I magistrati amministrativi hanno accolto il ricorso presentato dalla Intini Source di Bari, ditta che, oltre all'Ecologica Sangro ha partecipato alla gara.  Una decisione che ha ribaltato quanto deciso dal Tar di Pescara (sentenza del 2010) che non ha accolto il ricorso della Intini Source. Alla base della pronuncia il fatto che in un precedente affidamento l'Ecologica (che fa capo alla famiglia Di Zio) si è resa responsabile di alcune inadempienze e ciò «non è stato oggetto di una compiuta valutazione amministrativa». Il Comune ed Ecologica sono stati condannati anche al pagamento delle spese di giudizio. La sentenza è stata depositata in segreteria il 28 febbraio scorso.
I fatti risalgono al 2010. La Intini Source S.p.a. ha partecipato alla gara indetta dal Comune di Lanciano per l’affidamento del servizio di raccolta e conferimento dei rifiuti urbani per la durata di anni 5, sulla base del criterio dell’offerta economicamente più vantaggiosa, con sola concorrente Ecologica Sangro S.p.a.
Secondo la Intini, la Commissione di gara non ha valutato in sede di aggiudicazione il fatto che in un precedente affidamento l'Ecologica Sangro si era resa responsabile di alcune inadempienze e negligenze. La Commissione di gara, secondo la ditta, avrebbe fatto spallucce ritenendo inconsistenti le contestazioni e confermando l’aggiudicazione provvisoria a favore dell’Ecologica Sangro S.p.a. In data 2 agosto 2010 la gara è stata poi definitivamente affidata alla ditta. A questo, secondo la ricorrente, si sarebbe aggiunto il fatto che la Ecologica avrebbe omesso di produrre la dichiarazione del proprio responsabile tecnico relativa all’assenza di cause di esclusione. Anche in questo caso la Commissione non ha ritenuto rilevante l’omissione.

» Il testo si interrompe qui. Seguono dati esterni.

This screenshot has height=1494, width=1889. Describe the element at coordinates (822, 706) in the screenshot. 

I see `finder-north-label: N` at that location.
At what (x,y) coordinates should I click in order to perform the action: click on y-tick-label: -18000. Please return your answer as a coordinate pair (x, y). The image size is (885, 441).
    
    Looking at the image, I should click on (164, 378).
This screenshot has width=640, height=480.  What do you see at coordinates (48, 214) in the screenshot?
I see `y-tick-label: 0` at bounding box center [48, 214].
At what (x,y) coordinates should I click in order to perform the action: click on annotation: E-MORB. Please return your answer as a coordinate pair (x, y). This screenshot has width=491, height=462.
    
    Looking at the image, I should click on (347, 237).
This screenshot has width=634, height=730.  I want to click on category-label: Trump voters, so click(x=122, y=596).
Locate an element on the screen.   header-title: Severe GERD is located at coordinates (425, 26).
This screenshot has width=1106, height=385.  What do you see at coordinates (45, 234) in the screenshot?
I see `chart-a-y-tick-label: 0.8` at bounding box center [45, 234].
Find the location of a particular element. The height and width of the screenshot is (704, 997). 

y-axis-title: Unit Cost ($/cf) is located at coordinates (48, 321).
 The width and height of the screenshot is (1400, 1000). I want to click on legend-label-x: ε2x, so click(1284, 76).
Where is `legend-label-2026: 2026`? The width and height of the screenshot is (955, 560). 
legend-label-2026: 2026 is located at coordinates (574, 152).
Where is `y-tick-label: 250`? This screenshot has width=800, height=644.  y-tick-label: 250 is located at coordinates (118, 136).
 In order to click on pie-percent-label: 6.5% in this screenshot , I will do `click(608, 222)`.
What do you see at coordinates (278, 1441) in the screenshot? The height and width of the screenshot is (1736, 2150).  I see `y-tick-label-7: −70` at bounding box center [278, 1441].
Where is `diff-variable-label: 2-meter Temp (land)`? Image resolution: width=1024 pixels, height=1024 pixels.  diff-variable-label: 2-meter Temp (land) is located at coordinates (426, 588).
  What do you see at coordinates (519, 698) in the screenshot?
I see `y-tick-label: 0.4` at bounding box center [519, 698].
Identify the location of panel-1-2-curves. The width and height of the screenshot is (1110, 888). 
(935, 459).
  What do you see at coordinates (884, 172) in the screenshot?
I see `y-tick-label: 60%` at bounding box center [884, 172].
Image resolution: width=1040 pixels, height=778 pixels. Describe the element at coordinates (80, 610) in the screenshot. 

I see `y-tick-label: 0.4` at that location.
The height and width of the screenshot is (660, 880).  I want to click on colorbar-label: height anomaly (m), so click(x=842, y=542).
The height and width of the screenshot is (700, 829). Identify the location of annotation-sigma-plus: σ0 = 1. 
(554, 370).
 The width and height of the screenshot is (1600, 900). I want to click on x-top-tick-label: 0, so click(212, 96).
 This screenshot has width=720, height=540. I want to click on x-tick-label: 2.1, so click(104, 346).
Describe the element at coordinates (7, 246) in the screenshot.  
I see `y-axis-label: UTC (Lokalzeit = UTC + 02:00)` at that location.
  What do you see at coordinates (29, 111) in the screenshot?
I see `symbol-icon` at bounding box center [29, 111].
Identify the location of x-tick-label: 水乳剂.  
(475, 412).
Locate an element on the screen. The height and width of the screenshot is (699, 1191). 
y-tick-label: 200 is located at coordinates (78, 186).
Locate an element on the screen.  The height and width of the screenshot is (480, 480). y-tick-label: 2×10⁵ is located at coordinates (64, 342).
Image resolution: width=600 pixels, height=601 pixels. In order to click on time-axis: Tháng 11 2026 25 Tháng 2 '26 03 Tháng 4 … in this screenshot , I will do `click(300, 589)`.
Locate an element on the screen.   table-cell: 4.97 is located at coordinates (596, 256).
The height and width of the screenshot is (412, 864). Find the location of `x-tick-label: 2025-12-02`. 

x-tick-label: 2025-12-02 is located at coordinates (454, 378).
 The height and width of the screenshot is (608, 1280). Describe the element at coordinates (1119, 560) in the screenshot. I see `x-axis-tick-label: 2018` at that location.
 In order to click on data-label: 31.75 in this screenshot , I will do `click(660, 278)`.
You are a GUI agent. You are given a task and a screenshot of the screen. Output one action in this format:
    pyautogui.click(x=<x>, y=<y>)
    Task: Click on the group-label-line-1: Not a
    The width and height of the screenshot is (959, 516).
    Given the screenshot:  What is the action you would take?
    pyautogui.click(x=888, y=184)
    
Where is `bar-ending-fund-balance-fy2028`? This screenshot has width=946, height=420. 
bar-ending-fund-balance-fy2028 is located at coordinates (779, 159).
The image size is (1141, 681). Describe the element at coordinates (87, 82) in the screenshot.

La terza ed ultima contestazione ha riguardato la presunta violazione dei principi sulle gare ad evidenza pubblica; violazione legata secondo la Intini all’istituto dell’avvalimento. La vincitrice ha dichiarato di avvalersi dell’Azienda servizi municipali di Rieti spa, azienda parzialmente pubblica (chi partecipa ad una gara di lavori, servizi, forniture può soddisfare la richiesta relativa al possesso dei requisiti di carattere economico, finanziario, tecnico, organizzativo, avvalendosi dei requisiti di un altro soggetto). Da ciò, secondo la Intini Source è scaturita una violazione.
Dopo un primo ricorso al Tar che ha respinto la posizione della ditta ricorrente la palla è passata al Consiglio di Stato. «I gravi fatti pur contestati alla Ecologica Sangro», hanno scritto in un passaggio della sentenza i giudici del Consiglio di Stato, «non sono stati appunto oggetto di una compiuta valutazione amministrativa».
Il Consiglio di Stato composto dai giudici Calogero Piscitello, Presidente, Francesco Caringella, Consigliere, Carlo Saltelli, Consigliere, Manfredo Atzeni, Consigliere, Nicola Gaviano, il 24 gennaio 2012 ha deciso di annullare quindi l’aggiudicazione impugnata ed ha stabilito che «le spese processuali, (euro tremila oltre gli accessori di legge), siano a carico di ciascuno dei resistenti».